EXERCISE DESCRIPTION: Pick out every line in the records that contains the string "width", and copy each one. Case counts.

RECORD SET:
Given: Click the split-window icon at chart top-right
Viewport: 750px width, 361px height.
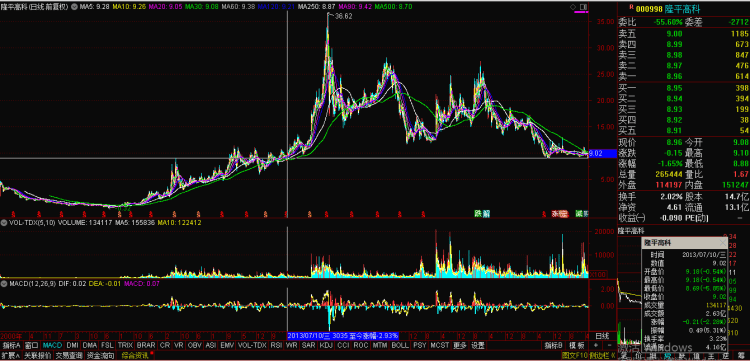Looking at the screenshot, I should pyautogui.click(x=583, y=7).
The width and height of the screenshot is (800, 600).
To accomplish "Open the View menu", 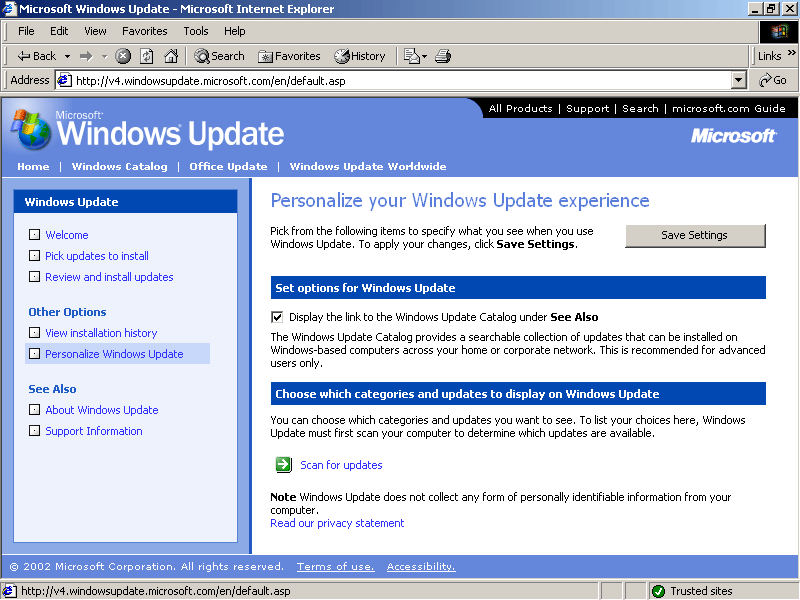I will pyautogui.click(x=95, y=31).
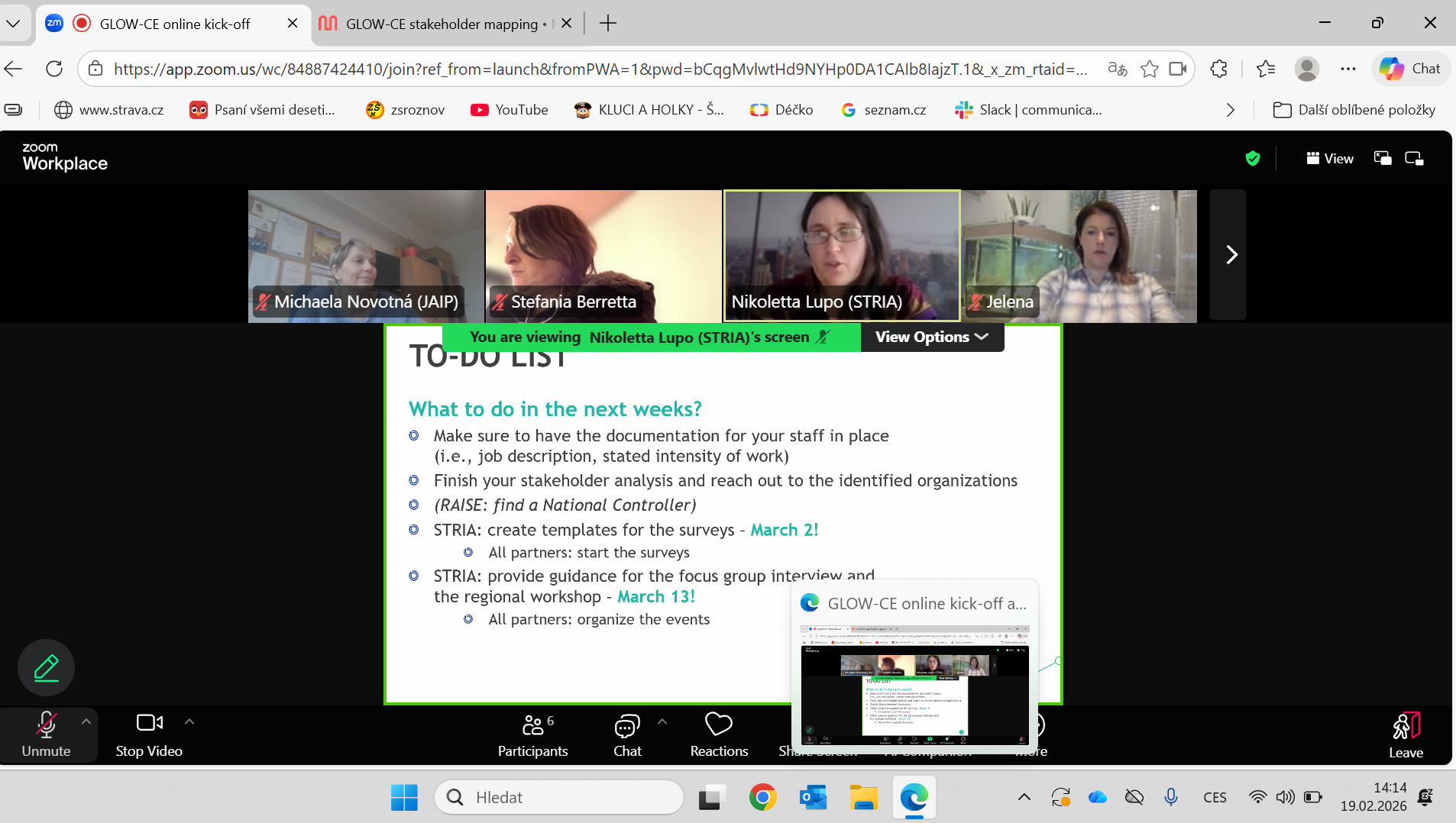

RIGHT ANSWER:
Viewport: 750px width, 361px height.
The width and height of the screenshot is (800, 600).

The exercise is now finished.